She'd always seemed to have known when Mitra was heading down a bad path with a man. Two years ago, she'd warned Mitra against a date who would be later arrested for fondling a woman on a plane. A few months after that, Kareena had thrown a bash in honor of Subhas Jha, a visiting Indian film director, whose new offering,
Shadows
, had just opened to wide acclaim at the Seattle International Film Festival. For that occasion, Kareena had asked Mitra to provide the centerpiece. Mitra spent hours preparing an all-white lily arrangement. She didn't mind the expense. Clad in a beaded white ankle-length dress, holding a wine glass in her hand, Kareena fluttered among the guests. It pleased Mitra to see that Kareena frequently stopped to sniff the white lilies spilling out of an urn like a milky waterfall. She smiled at Mitra whenever their gazes met. Mitra had worn her best black pants and a white weskit blouse but, seized with shyness, stood alone in a corner, nursing a Crystal Geyser.

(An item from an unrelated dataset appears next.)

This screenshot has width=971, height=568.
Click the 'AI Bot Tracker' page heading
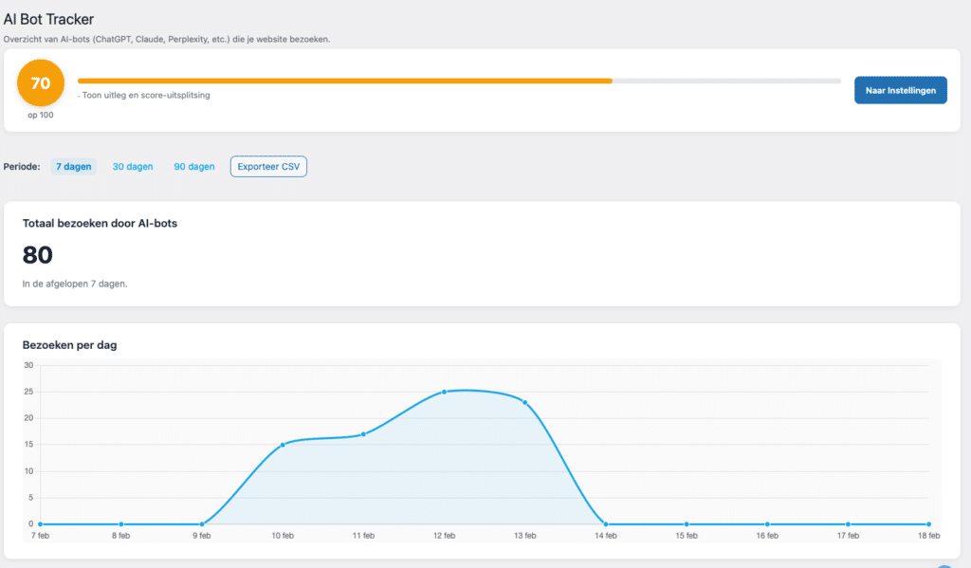coord(48,19)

A member of the film crew, a 6′6″ giant, approached her and asked if she'd like to go out with him for drinks. She said no. He kept insisting, pushing his bulky body closer and closer, until he shoved her against the wall. “I know what your problem is,” he said. “You haven't had a man in awhile. But I'll fix that for you.”

Mitra tried to angle away, but he grabbed her arm. Kareena, who must have been watching from across the room, rushed over and glared at the offender. “You have to get out right now,” she
commanded, pointing at the door and snatching a cellphone from her purse. “Or else I'll call the cops.”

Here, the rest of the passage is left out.